Кончилось дело тем, что сам распорядитель отсчитывал из бумажника Умитбаева следуемое ресторану количество кредиток. Усатое ухмыляющееся лицо полового с добрыми сморщенными унтер-офицерскими щеками долго крепилось, поглядывая на разгулявшихся студентов, наконец и оно осклабилось старенькими неровными, желтыми от махорки зубами, но сделалось тут же почтительным, когда Умитбаев, последним усилием воли, подал ему золотой.
— Вот это тебе на чай десятку, только ради создателя — зельтерской воды.

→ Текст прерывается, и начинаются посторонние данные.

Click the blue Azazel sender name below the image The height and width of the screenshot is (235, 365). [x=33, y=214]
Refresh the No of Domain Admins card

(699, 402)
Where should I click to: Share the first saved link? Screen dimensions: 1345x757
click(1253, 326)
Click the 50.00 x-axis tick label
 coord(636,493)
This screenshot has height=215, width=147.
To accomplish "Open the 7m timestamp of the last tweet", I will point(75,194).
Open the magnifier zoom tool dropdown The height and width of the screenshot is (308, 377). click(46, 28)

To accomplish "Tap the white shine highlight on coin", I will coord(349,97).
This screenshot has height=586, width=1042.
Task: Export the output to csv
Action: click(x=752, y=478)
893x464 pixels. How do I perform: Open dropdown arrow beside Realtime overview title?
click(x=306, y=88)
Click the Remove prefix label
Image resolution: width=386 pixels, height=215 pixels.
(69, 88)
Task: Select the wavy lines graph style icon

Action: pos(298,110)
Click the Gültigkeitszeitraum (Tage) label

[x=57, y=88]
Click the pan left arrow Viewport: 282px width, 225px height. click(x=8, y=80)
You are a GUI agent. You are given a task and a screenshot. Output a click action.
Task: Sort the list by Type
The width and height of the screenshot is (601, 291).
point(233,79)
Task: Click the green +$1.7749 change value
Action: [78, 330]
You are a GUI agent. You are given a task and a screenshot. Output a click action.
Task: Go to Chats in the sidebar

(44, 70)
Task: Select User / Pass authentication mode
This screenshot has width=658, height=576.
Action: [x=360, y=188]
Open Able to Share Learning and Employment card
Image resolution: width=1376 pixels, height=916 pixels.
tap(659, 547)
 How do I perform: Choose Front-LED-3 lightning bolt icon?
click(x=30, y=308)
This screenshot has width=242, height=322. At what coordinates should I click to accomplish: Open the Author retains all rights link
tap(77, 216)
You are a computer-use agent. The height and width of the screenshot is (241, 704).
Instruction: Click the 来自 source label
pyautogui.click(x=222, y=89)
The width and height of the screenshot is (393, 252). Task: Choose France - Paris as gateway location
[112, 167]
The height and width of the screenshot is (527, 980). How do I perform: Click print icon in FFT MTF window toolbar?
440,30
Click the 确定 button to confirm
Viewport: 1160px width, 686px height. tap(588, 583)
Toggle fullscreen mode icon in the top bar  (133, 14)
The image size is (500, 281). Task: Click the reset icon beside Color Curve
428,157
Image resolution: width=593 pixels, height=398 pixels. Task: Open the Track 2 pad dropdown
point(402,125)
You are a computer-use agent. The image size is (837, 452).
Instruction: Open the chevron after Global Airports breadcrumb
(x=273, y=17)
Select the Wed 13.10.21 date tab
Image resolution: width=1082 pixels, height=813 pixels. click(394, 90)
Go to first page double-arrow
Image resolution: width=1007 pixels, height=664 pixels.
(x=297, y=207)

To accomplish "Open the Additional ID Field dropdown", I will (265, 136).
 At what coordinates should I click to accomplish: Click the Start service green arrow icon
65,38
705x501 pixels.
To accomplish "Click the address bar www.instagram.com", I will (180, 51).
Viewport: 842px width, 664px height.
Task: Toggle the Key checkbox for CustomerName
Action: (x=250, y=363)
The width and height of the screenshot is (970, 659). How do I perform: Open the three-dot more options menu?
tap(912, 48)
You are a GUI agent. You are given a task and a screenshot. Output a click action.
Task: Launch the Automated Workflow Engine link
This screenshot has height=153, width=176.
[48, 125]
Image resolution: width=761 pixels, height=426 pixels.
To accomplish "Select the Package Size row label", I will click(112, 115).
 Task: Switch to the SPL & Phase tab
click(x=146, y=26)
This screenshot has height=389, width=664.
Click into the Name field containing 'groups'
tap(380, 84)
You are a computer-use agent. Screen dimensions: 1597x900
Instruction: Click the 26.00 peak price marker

— Ну уж и «спрыснули инспектора», — говорил Рыкин, стараясь сосчитать ступени лестницы, когда они, освеженные зельтерской, выходили обратно на площадь. — Главное теперь воздухом отдышаться. Сиди, робя, вот здесь на скамейке, под тополем и думай. О бренности всего земного думай — и дыши! Шире дыши! О великолепии земноводного думай, gaudeamus igitur!
— Тсс!..
42
Золотились милыми, ласковыми бликами главки какой-то старенькой, точно улыбавшейся студентикам церкви. Пылало литым золотом небо; пронизанные багрянцем, трепетали листья деревьев, а они все неслись на каком-то кентавре, на резиновых шинах, по какой-то длинной дороге, обсаженной тополями или березами. Умитбаев и Павлик сидели в коляске, прижавшись спинами к пружинам, приникши головами друг к другу, а Рыкин стоял перед ними, у спины лихача, накренясь, как огородное пугало, к ним лицом, и одной рукой вычерчивал по воздуху геометрические фигуры, а другой держался за кушак извозчика, усеянный камушками и фольгой.
Как это так вышло, что они, сидевшие на скамейке, очутились на лихаче? Подхватило ли их ветром, который неистово дул в голове каждого справа налево, или другое чудо свершилось, только извозчик летел ураганом, и надо было очень крепко держаться, чтобы не вылететь из пролетки резиновым мячом.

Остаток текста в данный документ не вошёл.